9.2.1. Bisecting (finding the upstream version that introduced a bug)

When a bug is easy to reproduce locally but hard to get developers to reproduce (as is often true of workflow- or hardware-dependent bugs), it can be useful to compile and test a few versions to narrow down what changes introduced the regression.

To start, recreate the problem with a vanilla kernel:

# apt-get install git build-essential
$ git clone git://git.kernel.org/pub/scm/linux/kernel/git/torvalds/linux.git
$ cd linux

The above commands acquire a vanilla kernel. Configure, build and test a binary package as explained in Section 4.5, “Building a custom kernel from Debian kernel source”:

$ make localmodconfig  # minimal configuration
$ scripts/config --disable DEBUG_INFO  # to keep the build reasonably small
$ make deb-pkg
# dpkg -i ../linux-image-3.5.0_3.5.0-1_i386.deb  # substitute package name from the previous command
# reboot

If the bug doesn't show up, try again with the official configuration file from /boot. (If it still doesn't show up after that, declare victory and celebrate.)

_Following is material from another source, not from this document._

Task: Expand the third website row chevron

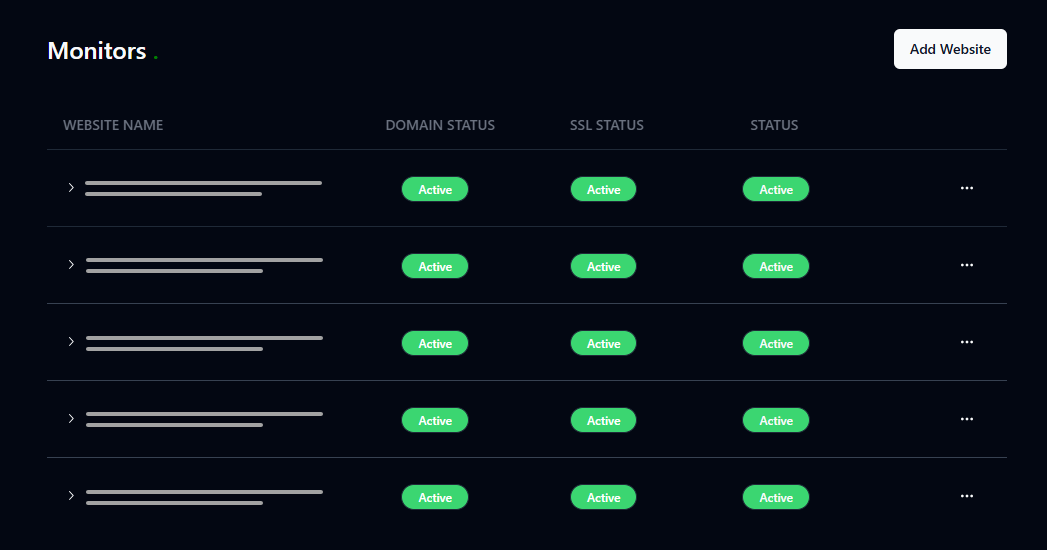Action: pos(71,342)
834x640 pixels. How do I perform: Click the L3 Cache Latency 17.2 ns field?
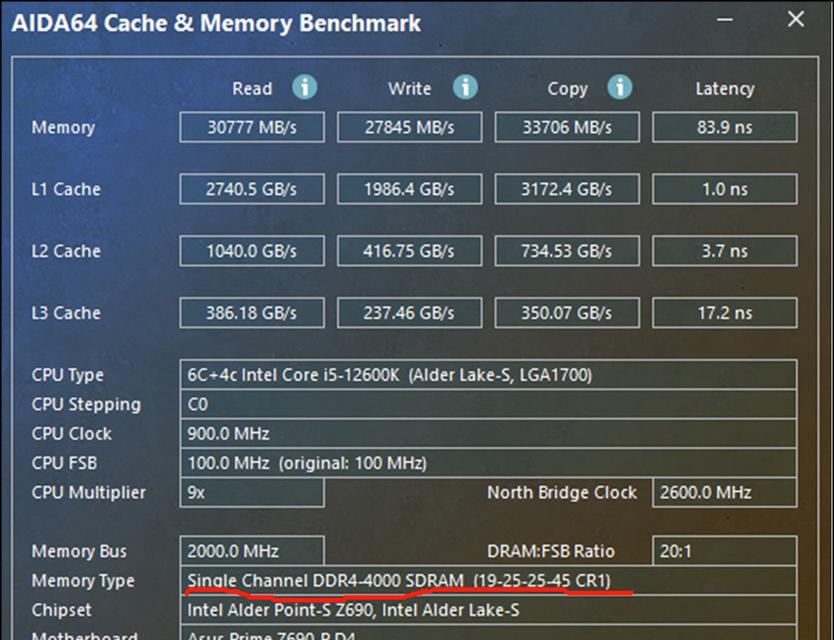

Initialize the bisection process by declaring which versions worked and did not work:

$ cd linux
$ git bisect start
$ git bisect good v3.0  # or whichever was known to be good
$ git bisect bad  # current version is bad

Now git checks out a version half-way in between to test. Build it, reusing the prepared configuration.

$ make silentoldconfig
$ make deb-pkg

Install the package, reboot, and test.

$ git bisect good  # if this version doesn't exhibit the bug
$ git bisect bad  # if it does
$ git bisect skip  # if some other bug makes it hard to test

And on to the next iteration:

$ make silentoldconfig
$ make deb-pkg

At the end of the process, the name of the "first bad commit" is printed, which is very useful for tracking down the bug. Narrowing down the regression range with a few rounds is useful even if you don't get that far; in that case, run git bisect log to produce a log. If you are the visual sort of person, git bisect visualize with the gitk package installed can show what is happening between steps.

See Christian Couder's article "Fighting regressions with git bisect" from kernel.org or the git-doc package for details.